Re: [RFC v2 00/18] Refactor configuration of guest memory protection

From: Thiago Jung Bauermann <bauerman@linux.ibm.com>
To: David Gibson <david@gibson.dropbear.id.au>
Cc: qemu-ppc@nongnu.org, qemu-devel@nongnu.org,
	brijesh.singh@amd.com, frankja@linux.ibm.com,
	dgilbert@redhat.com, pair@us.ibm.com,
	Eduardo Habkost <ehabkost@redhat.com>,
	kvm@vger.kernel.org, "Michael S. Tsirkin" <mst@redhat.com>,
	cohuck@redhat.com, mdroth@linux.vnet.ibm.com,
	Marcel Apfelbaum <marcel.apfelbaum@gmail.com>,
	Paolo Bonzini <pbonzini@redhat.com>,
	Richard Henderson <rth@twiddle.net>
Subject: Re: [RFC v2 00/18] Refactor configuration of guest memory protection
Date: Thu, 04 Jun 2020 18:54:40 -0300	[thread overview]
Message-ID: <87r1uu1opr.fsf@morokweng.localdomain> (raw)
In-Reply-To: <20200604062124.GG228651@umbus.fritz.box>

David Gibson <david@gibson.dropbear.id.au> writes:

> On Thu, Jun 04, 2020 at 01:39:22AM -0300, Thiago Jung Bauermann wrote:
>> 
>> Hello David,
>> 
>> David Gibson <david@gibson.dropbear.id.au> writes:
>> 
>> > A number of hardware platforms are implementing mechanisms whereby the
>> > hypervisor does not have unfettered access to guest memory, in order
>> > to mitigate the security impact of a compromised hypervisor.
>> >
>> > AMD's SEV implements this with in-cpu memory encryption, and Intel has
>> > its own memory encryption mechanism.  POWER has an upcoming mechanism
>> > to accomplish this in a different way, using a new memory protection
>> > level plus a small trusted ultravisor.  s390 also has a protected
>> > execution environment.
>> >
>> > The current code (committed or draft) for these features has each
>> > platform's version configured entirely differently.  That doesn't seem
>> > ideal for users, or particularly for management layers.
>> >
>> > AMD SEV introduces a notionally generic machine option
>> > "machine-encryption", but it doesn't actually cover any cases other
>> > than SEV.
>> >
>> > This series is a proposal to at least partially unify configuration
>> > for these mechanisms, by renaming and generalizing AMD's
>> > "memory-encryption" property.  It is replaced by a
>> > "guest-memory-protection" property pointing to a platform specific
>> > object which configures and manages the specific details.
>> >
>> > For now this series covers just AMD SEV and POWER PEF.  I'm hoping it
>> 
>> Thank you very much for this series! Using a machine property is a nice
>> way of configuring this.
>> 
>> >From an end-user perspective, `-M pseries,guest-memory-protection` in
>> the command line already expresses everything that QEMU needs to know,
>> so having to add `-object pef-guest,id=pef0` seems a bit redundant. Is
>> it possible to make QEMU create the pef-guest object behind the scenes
>> when the guest-memory-protection property is specified?
>
> Not exactly - the object needs to exist for the QOM core to resolve it
> before we'd have a chance to look at the value to conditionally create
> the object.
>
> What we could do, however, is always create a PEF object in the
> machine, and it would just have no effect if the machine parameter
> wasn't specified.
>
> I did consider that option, but left it this way for greater
> consistency with AMD SEV - there the object can't be auto-created,
> since it has mandatory parameters needed to configure the encryption.
>
> I'm open to persuasion about changing that, though.

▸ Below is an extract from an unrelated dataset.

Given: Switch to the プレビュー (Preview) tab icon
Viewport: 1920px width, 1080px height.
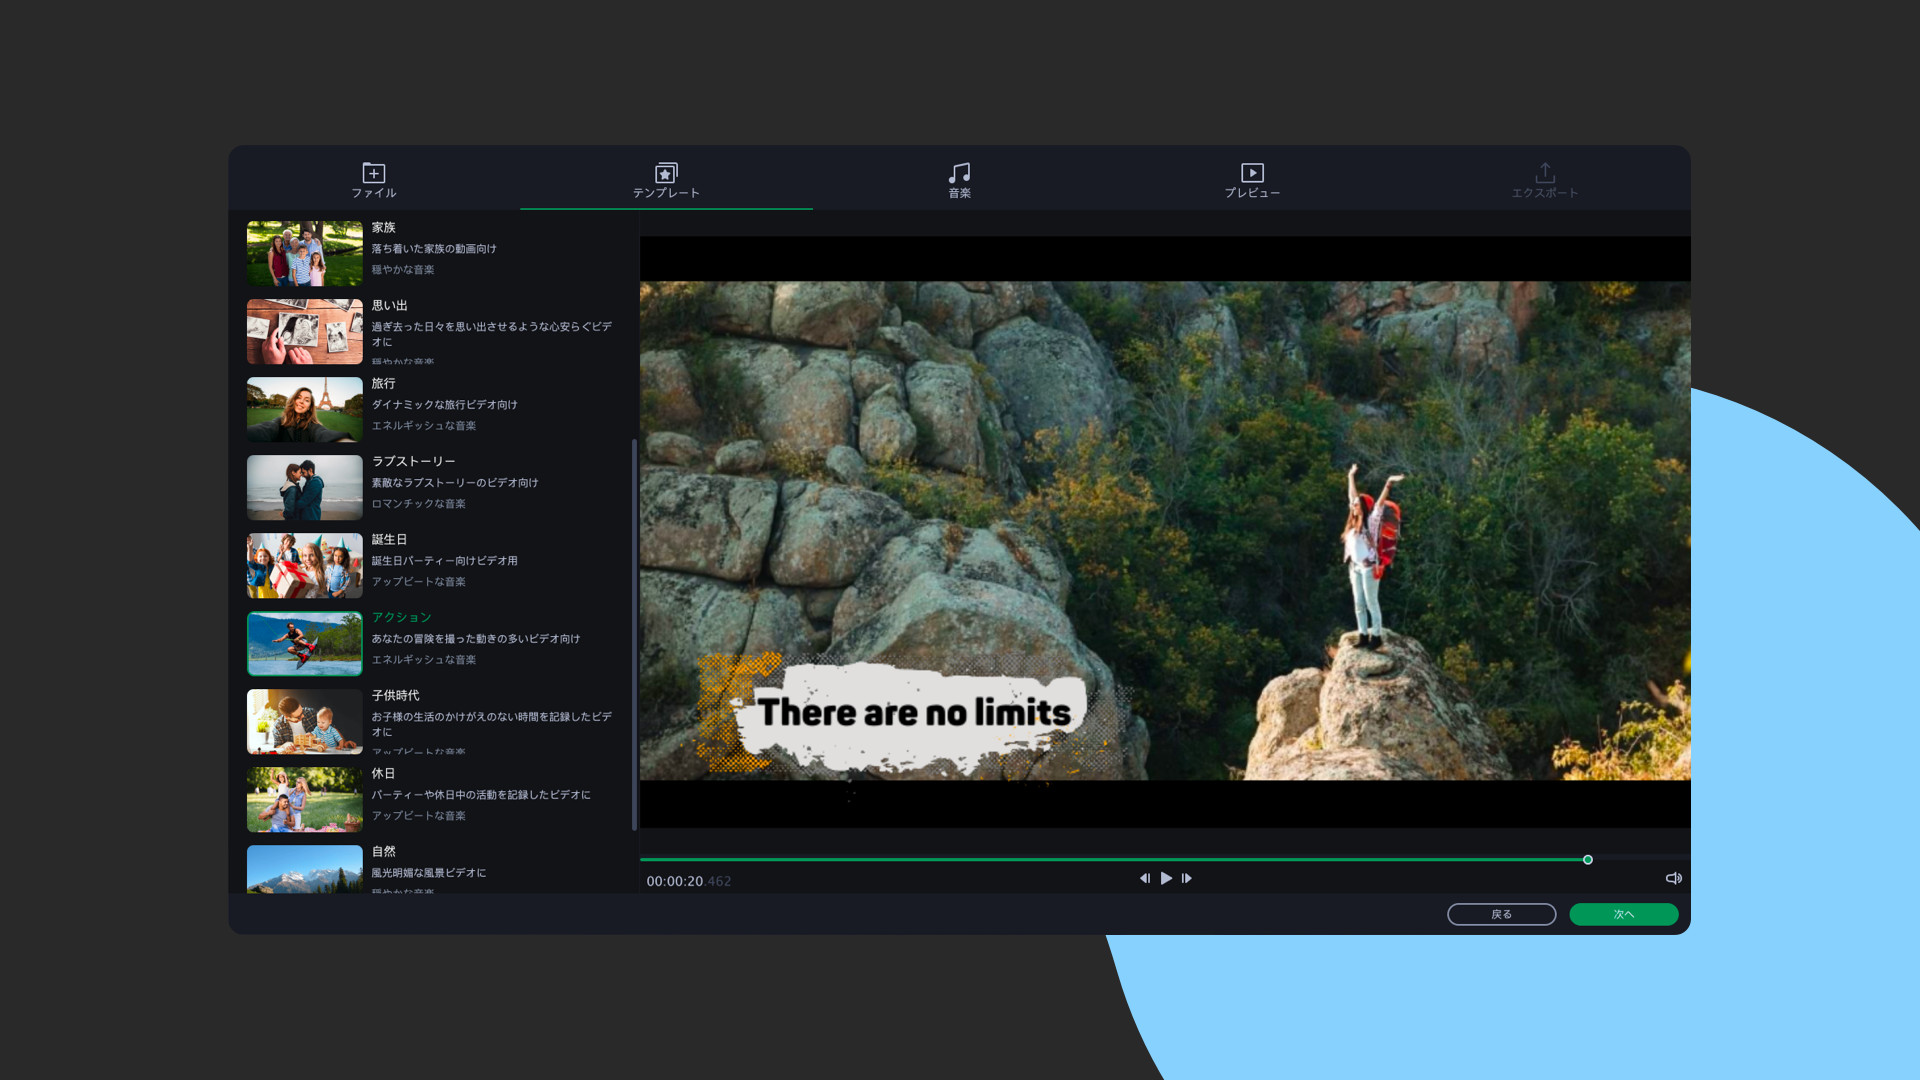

What about having it both ways?

QEMU could always create a PEF object, and if the command line defines
one, it will correspond to it. And if the command line doesn't define one,
then it would also work because the PEF object is already there.

That way, compatibility with AMD SEV is preserved but we also get
command line simplicity where it is not needed.

-- 
Thiago Jung Bauermann
IBM Linux Technology Center